Pemerintah Hapus Sistem Barcode Beli BBM di Lokasi Bencana Sumatra
Menteri Energi dan Sumber Daya Mineral (ESDM) Bahlil Lahadalia menyampaikan stok bahan bakar minyak (BBM) di kawasan bencana banjir dan tanah longsor di Aceh, Sumatera Utara, dan Sumatera Barat berada di level ketahanan 7 hingga 8 hari. “Tapi memang di beberapa daerah yang jalannya putus, itu mobilisasi BBM-nya terkendala,” kata Bahlil di Istana Merdeka Jakarta pada Kamis (4/12).
Bahlil menyampaikan pemerintah menggunakan berbagai cara untuk menjaga pasokan BBM tetap berjalan di lokasi terdampak bencana Sumatera. Salah satunya yakni menggunakan genset untuk menjalankan pompa BBM di SPBU yang listriknya padam.
Pemerintah juga menggunakan tangki BBM langsung untuk mendistribusikan ke titik-titik yang membutuhkan. Bahlil menamhakan, sistem barcode untuk pembayaran BBM subsidi Biosolar dan Pertalite kini dihapuskan sementara. “Kalau di Tapanuli Tengah sebagian pompa bensin sudah beroperasi 24 jam,” ujar Bahlil.
Ketua Umum Partai Golkar itu juga menyampaikan status pasokan Liquefied Petroleum Gas (LPG) di wilayah terdampak bencana mulai kembali berjalan, meskipun belum sepenuhnya pulih. Bahlil menjelaskan kini terjadi perubahan alur distribusi LPG karena musibah bencana banjir.

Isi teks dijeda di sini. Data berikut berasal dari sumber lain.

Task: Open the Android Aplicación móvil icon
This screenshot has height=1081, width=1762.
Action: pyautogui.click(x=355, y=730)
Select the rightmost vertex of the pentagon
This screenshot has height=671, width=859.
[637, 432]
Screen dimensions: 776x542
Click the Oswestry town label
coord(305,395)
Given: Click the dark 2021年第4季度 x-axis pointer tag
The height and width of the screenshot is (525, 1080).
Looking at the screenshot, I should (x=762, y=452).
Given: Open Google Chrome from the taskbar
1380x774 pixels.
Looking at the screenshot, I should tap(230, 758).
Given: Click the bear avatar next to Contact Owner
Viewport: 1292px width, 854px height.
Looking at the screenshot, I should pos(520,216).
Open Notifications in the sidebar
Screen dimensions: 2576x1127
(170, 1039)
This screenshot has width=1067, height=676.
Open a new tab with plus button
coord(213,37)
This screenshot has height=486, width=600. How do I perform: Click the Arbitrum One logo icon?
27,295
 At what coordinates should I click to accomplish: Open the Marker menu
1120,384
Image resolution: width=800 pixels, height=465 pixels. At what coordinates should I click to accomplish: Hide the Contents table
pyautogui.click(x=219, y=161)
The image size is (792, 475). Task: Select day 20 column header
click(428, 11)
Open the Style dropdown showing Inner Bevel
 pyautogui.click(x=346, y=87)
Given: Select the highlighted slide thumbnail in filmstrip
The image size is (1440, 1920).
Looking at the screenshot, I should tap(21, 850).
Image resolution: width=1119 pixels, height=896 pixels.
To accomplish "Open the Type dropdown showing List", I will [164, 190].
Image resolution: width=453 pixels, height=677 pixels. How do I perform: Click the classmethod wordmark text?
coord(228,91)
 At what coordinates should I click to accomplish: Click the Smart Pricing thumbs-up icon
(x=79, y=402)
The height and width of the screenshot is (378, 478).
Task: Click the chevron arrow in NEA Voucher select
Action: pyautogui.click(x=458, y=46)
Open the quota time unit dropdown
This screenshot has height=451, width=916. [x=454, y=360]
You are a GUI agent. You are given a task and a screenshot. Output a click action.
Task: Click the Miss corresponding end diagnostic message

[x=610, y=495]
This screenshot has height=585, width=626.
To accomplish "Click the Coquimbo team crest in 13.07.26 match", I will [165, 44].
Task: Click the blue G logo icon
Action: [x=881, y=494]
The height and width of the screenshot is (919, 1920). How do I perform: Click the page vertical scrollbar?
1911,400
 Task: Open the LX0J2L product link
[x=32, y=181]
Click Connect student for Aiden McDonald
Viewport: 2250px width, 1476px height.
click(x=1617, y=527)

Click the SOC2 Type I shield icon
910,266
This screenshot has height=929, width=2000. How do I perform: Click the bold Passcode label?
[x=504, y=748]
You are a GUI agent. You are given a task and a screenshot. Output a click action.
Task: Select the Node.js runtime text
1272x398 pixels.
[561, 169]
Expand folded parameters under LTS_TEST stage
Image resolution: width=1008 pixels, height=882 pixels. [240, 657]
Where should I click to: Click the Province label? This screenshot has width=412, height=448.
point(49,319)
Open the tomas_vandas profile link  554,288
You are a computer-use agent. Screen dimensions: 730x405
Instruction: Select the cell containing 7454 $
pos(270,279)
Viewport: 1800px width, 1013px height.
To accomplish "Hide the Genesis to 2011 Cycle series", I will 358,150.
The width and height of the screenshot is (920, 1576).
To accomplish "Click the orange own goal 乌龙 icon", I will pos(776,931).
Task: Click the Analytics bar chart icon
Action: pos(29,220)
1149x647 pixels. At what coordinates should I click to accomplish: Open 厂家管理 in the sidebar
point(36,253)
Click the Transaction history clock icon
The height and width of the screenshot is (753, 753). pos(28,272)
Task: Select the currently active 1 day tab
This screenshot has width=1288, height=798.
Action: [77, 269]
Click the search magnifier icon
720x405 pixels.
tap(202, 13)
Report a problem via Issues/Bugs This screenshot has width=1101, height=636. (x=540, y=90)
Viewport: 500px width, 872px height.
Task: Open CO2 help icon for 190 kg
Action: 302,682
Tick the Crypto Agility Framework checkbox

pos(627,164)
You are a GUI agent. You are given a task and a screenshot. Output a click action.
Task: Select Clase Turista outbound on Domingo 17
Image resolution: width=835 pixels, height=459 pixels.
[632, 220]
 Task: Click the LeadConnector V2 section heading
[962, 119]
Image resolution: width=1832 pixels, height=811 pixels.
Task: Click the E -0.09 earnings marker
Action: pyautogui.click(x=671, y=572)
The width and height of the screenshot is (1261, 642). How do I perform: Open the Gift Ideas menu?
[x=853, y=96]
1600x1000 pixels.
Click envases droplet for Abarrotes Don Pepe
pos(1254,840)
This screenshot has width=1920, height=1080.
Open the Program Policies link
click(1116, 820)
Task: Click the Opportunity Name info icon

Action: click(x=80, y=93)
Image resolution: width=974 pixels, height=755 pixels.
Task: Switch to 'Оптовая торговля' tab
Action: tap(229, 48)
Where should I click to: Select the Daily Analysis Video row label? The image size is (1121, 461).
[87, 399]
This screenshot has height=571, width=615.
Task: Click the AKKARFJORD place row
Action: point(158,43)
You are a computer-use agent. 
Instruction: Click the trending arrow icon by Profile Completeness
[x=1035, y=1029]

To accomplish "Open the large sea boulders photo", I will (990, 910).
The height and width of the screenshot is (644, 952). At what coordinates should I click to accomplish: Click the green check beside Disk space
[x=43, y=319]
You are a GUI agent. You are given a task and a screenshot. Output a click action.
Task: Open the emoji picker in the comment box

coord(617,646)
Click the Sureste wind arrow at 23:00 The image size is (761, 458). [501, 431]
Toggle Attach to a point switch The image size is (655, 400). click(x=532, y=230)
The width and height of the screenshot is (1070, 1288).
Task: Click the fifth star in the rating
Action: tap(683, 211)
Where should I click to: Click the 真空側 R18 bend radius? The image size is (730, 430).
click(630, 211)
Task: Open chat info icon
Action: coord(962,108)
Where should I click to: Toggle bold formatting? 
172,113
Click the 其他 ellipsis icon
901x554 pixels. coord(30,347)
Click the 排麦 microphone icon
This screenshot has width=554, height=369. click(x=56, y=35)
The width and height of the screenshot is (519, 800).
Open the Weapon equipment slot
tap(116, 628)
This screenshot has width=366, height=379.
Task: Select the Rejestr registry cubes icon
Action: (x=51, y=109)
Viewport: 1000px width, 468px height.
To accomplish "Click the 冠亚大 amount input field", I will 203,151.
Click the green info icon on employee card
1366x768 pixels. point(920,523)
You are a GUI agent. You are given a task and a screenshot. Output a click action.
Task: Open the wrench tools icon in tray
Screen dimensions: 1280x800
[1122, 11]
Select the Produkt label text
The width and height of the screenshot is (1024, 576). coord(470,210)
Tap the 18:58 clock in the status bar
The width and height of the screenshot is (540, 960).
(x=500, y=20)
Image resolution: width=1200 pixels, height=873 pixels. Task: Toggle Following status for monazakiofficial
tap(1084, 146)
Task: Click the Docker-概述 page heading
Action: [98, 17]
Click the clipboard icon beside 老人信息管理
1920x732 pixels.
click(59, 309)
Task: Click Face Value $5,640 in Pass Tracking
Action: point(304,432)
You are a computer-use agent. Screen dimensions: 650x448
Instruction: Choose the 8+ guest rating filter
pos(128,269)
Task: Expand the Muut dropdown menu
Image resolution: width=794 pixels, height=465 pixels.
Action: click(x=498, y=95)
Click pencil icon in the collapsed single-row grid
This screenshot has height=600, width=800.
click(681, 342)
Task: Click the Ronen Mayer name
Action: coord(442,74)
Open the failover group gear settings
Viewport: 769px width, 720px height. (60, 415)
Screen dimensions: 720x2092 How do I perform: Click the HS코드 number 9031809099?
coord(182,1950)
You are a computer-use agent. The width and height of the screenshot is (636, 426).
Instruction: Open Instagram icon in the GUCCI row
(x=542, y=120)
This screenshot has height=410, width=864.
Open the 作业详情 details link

Suplai LPG untuk sejumlah daerah di Sumatera Utara seperti Tapanuli Tengah, Nias dan Sibolga yang sebelumnya berasal dari Kilang Pertamina di Dumai, kini disuplai dari Sumatera Barat. “Sekarang kami ubah, ambil LPG-nya kami ambil dari Sumatera Barat yang sekarang menjadi hub, supaya semuanya bisa terdistribusi,” ujar Bahlil.